Quadratic Number Fields
Updated: Mar 11, 2021
Imagine you have a sphere in R^3 with radius equal to the square root of n. How many points with integer coordinates are there on this sphere? Gauss gave a formula in Disquisitiones Arithmeticae relating this number to the structure of quadratic fields. Generally, the rings of integers of quadratic fields do not have unique factorization into primes, and the failure of unique factorization is measured by the class number. Gauss related the number of integral points on the sphere to the class number.
Class numbers are connected to deep mathematics. Proving Gauss’ original conjectures and making them effective took place hand-in-hand with many of the great developments of number theory throughout the twentieth century, including Siegel’s work on zeros of Dirichlet L-functions and work by Gross and Zagier, and Goldfeld on elliptic curves, via ideas that have been important in some of the best theorems to date on the Birch and Swinnerton-Dyer Conjecture.
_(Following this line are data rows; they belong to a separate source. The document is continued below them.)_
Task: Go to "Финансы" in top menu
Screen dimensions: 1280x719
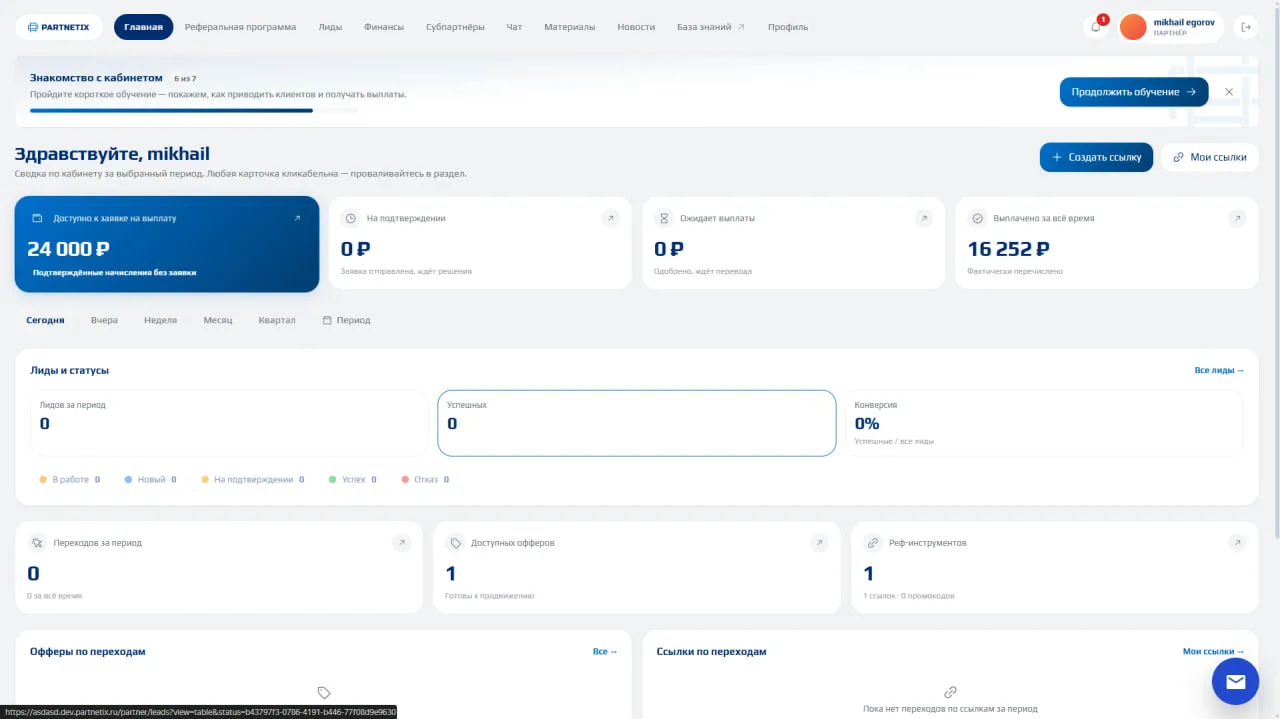Action: [384, 27]
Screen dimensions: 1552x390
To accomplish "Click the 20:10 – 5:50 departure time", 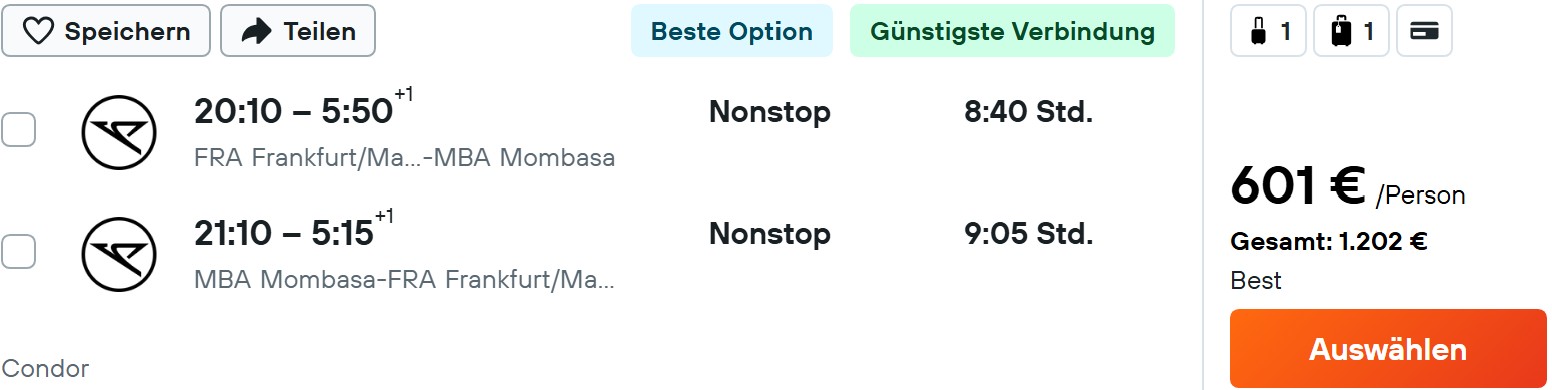I will tap(303, 110).
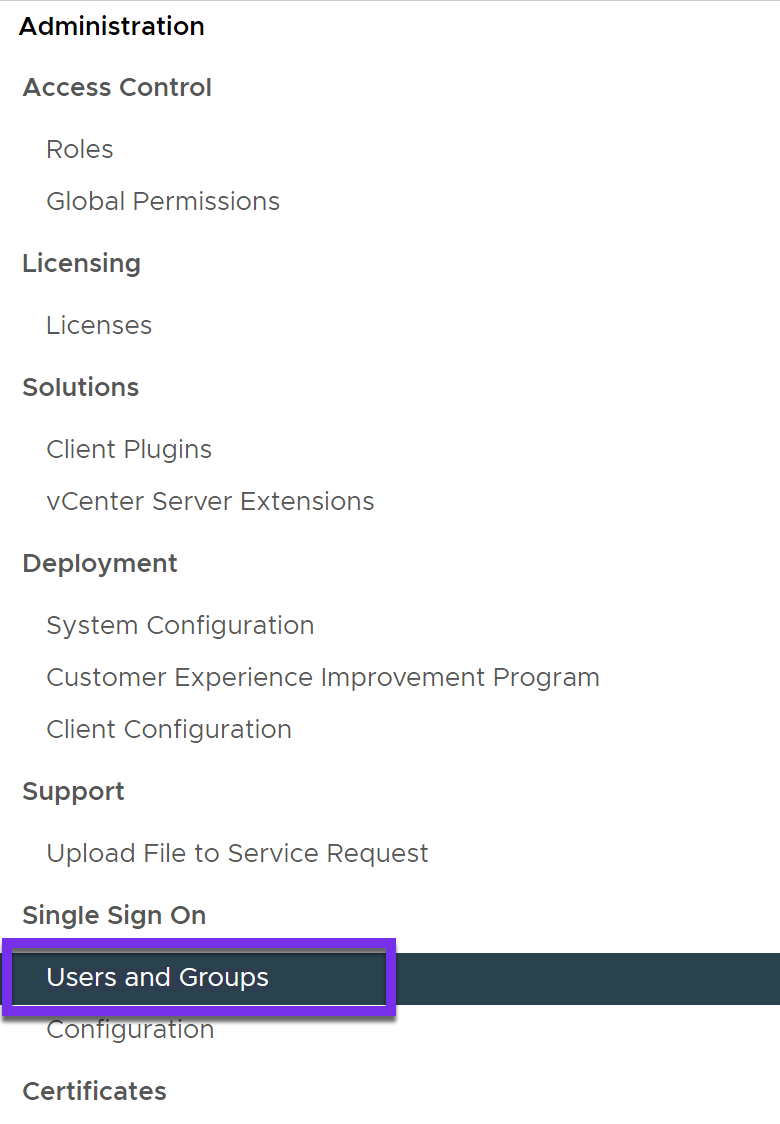
Task: Click the Support section header
Action: pos(73,792)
There’s still a lot we don’t know about class numbers. I have worked on understanding the divisibility properties of the class number. Predictions by Cohen and Lenstra describe many divisibility statistics. However we are a long way from proving their conjectures. I have studied divisibility questions for class numbers of imaginary quadratic fields, and some of their implications for the structure of elliptic curves, and some of my favorite ongoing work deals with class group structure for real quadratic number fields.
What are my techniques? Going back to the sphere question, suppose we do what is often done in combinatorics, and take the generating function of the numbers of points. The function you get turns out to have a ton of symmetries in terms of the matrix group SL_2(Z). Functions with these kinds of symmetries are modular forms and are what I use in my research.
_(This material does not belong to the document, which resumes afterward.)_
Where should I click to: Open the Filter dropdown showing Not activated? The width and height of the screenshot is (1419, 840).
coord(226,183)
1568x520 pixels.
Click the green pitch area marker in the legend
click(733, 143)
Some of my ongoing work is related to the problem of explicitly constructing extensions of number fields with an abelian Galois group. Other than a few cases - the rational numbers and CM fields - it is not known how to construct such extensions. Famous conjectures of Stark relate the extensions to values of certain L-functions. My ongoing work expresses some of these values in terms of a type of modular form called “polyharmonic Maass forms". The study of such functions is a fairly new area, as only a few examples have appeared in the literature so far, which means that there are a lot of tantalizing questions about them that haven't yet been explored.